Tomó aliento y continuó:

– Lo quiero todo.

– Por favor, no les hagas daño. Puedes quedarte con todo.

– Desde luego que puedo.

– Por favor -repitió Duncan, olvidando que no debía usar esa expresión.

– Si los quieres de vuelta tendrás que pagar, Duncan.

– Pagaré.

– ¿Supongo que no hará falta que te recuerde todo lo que no debes hacer, como en la televisión? Ya sabes: nada de llamar a la policía ni de contárselo a nadie. Prepárate para obedecerme en todo. ¿Necesitas más detalles?

– No, no. Lo que tú digas. Estoy dispuesto a… a lo que sea.

– Bien. Volveremos a hablar pronto.

– ¡No! ¡Espera! Mi hijo Tommy. ¿Dónde…?

– Está bien. Y también el cerdo fascista del juez. No te preocupes, todavía no los he matado, no como tú hiciste con Emily. Por el momento han tenido suerte.

– Por favor, no sé…

– Pero lo haré, Duncan. Los mataré con la misma facilidad con que tú mataste a Emily y casi me matas a mí. ¿Lo entiendes?

– Sí, sí, pero…

– ¿Lo entiendes? -gritó Olivia.

– Sí.

Se quedó callado.

– Bien, Duncan. Ahora espera. Estaremos en contacto. He sido capaz de esperar dieciocho años para esto. Seguro que tú podrás esperar unas cuantas horas.

Se rio.

– Que pases una buena noche. Saluda a tu chica de mi parte, matemático.

Y colgó el teléfono.

***

Se alejó de la cabina de teléfono, como si ésta estuviera viva y se quedó mirándola como el perito que mide un terreno. Vio a Ramón, que había estacionado a escasos metros calle arriba. Agitó el brazo en su dirección y apretó el paso. Él le abrió la puerta y ella subió.

– ¿Cómo te ha ido? -preguntó Ramón.

Olivia estaba roja. Cerró los puños y golpeó con ellos el tablero, que retumbó como un tambor.

– ¿Pasa algo? -preguntó Ramón, preocupado.

– No -replicó ella-. Es sólo que me siento tan bien que tenía que hacer algo.

Ramón pareció relajarse.

– Bien, bien -dijo-. Cuéntame.

– Luego, cuando estemos en casa -contestó Olivia-. Se lo contaré a los dos a la vez.

– De acuerdo -dijo Ramón algo ofendido-. ¿Pero va a soltar la pasta, no?

– Pagará, no te preocupes.

Ramón sonrió.

– Bien -dijo. Y arrancó el coche.

– Espera -ordenó Olivia.

– ¿No quieres que nos larguemos de aquí?

– Aún no. Nos falta hacer una cosa.

– No te entiendo.

Pero Olivia no contestó y permaneció en silencio mirando por la ventanilla del coche.

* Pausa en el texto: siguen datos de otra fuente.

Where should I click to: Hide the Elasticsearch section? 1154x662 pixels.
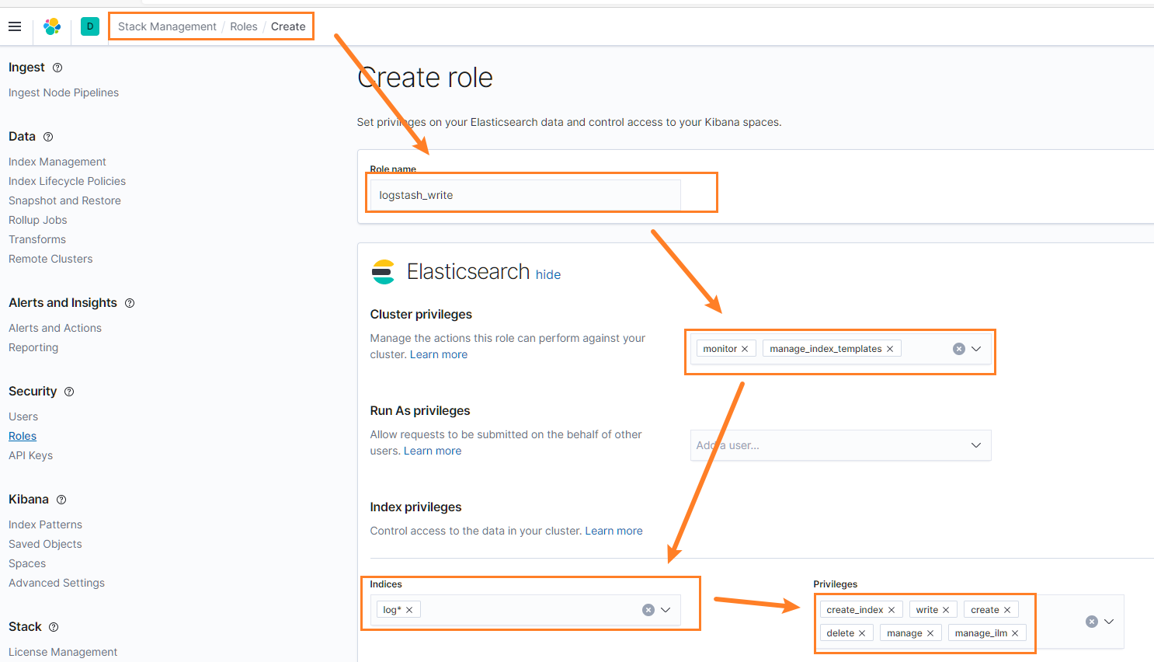[548, 274]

– Serán sólo dos minutos -dijo.

Vigilaba la puerta del banco. Vamos, Duncan, pensaba, quiero verte la cara.

Dentro del banco empezaron a apagarse luces y un segundo después las puertas delanteras se abrieron. Desde la acera contraria Olivia vio a Duncan.

– Bueno -rio-. Por lo menos no le ha dado un ataque al corazón.

Vio como se le caían al suelo las llaves del banco y luego lo vio agacharse a recogerlas y después cerrar las puertas. Llevaba la gabardina al hombro y movía las manos frenéticamente. De su maletín mal cerrado rebosaban papeles y sus apresurados movimientos delataban el pánico que debía estar sintiendo. Olivia observó que había usado dos juegos de llaves y después había desconectado un panel electrónico situado junto a la puerta principal, pulsando una serie de números en lo que supuso era un teclado. Se preguntó si no le temblarían las manos.

– ¡Vaya! -exclamó en voz alta-. El muy hijo de puta sabe activar el sistema de alarma.

Observó cómo Duncan se alejaba del banco, medio corriendo medio tambaleándose en dirección a un pequeño estacionamiento. Ramón la miró con una sonrisa nerviosa.

– ¿Nos vamos?

– Paciencia, Ramón, paciencia. Estamos aprendiendo cosas.